Başbakan Erdoğan kilometrelerce uzak olan Japonya’da da ‘3 dönem’ kuralını tatlı tatlı savundu, güzel güzel anlattı, bir bir izah etti. Bir ara ‘biraz daha anlatmaya devam ederse, bu gidişle Japonlar da ‘biz de siyasetçilerimizden 3 dönem kuralı isterik’ diye tutturacakları düşüncesine kapıldım.

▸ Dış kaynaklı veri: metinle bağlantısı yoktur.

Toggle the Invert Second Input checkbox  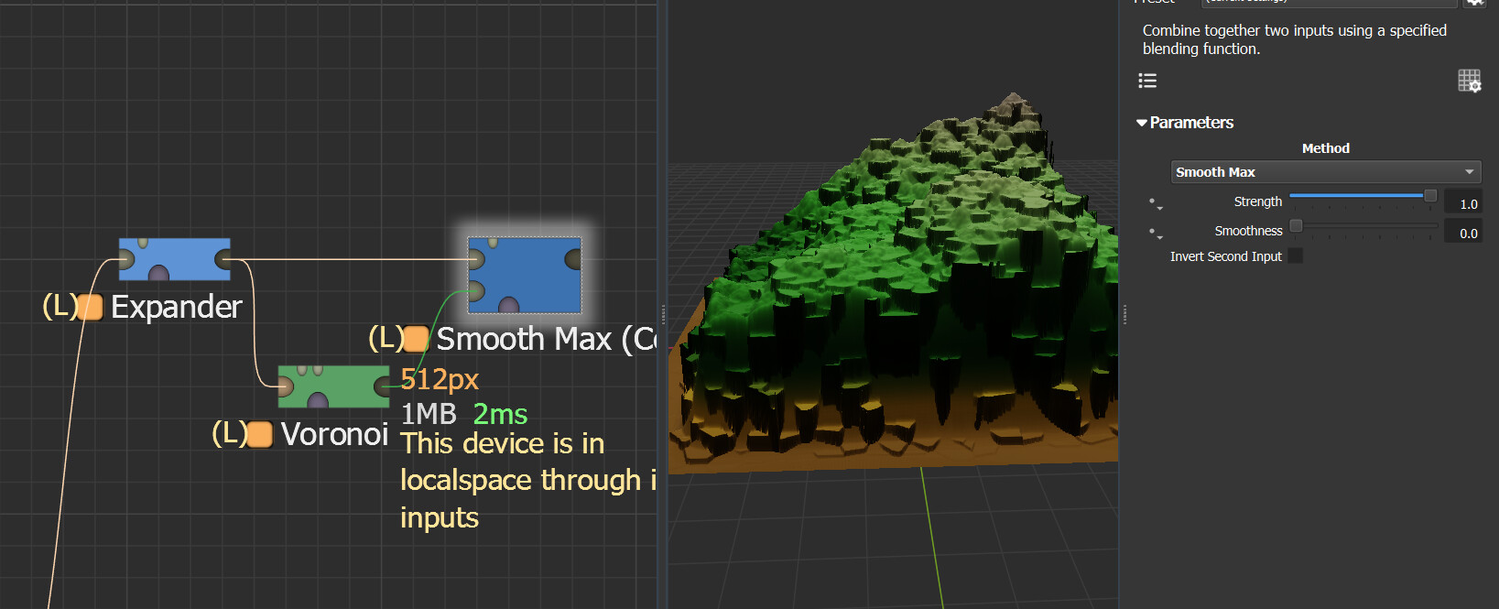tap(1295, 256)
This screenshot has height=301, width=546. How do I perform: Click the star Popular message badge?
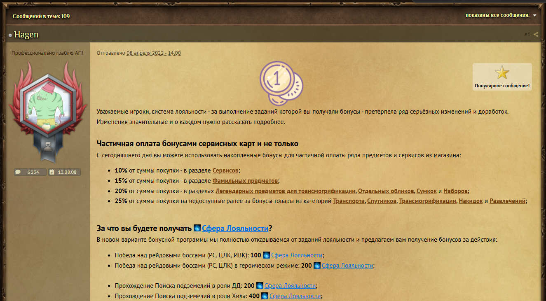pos(502,77)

Tam bizler ‘acaba unutturabilir miyiz, vazgeçirebilir miyiz? Başbakan Erdoğan ‘3 dönem kuralına’ verdiği cevapla, hadi bizim işadamları neyse de, bizler tam da ‘3. dönem kuralı iyi değil, yazıktır günahtır, ülkenin istikrarı, falan derken’ salondaki Japon işadamlarından da alkış aldı, iyi mi? Bir Doğu Asya çıkartması da diyebileceğimiz bu seyahatin önemli ayağını neden Japonya’nın oluşturduğunu söyleyeyim.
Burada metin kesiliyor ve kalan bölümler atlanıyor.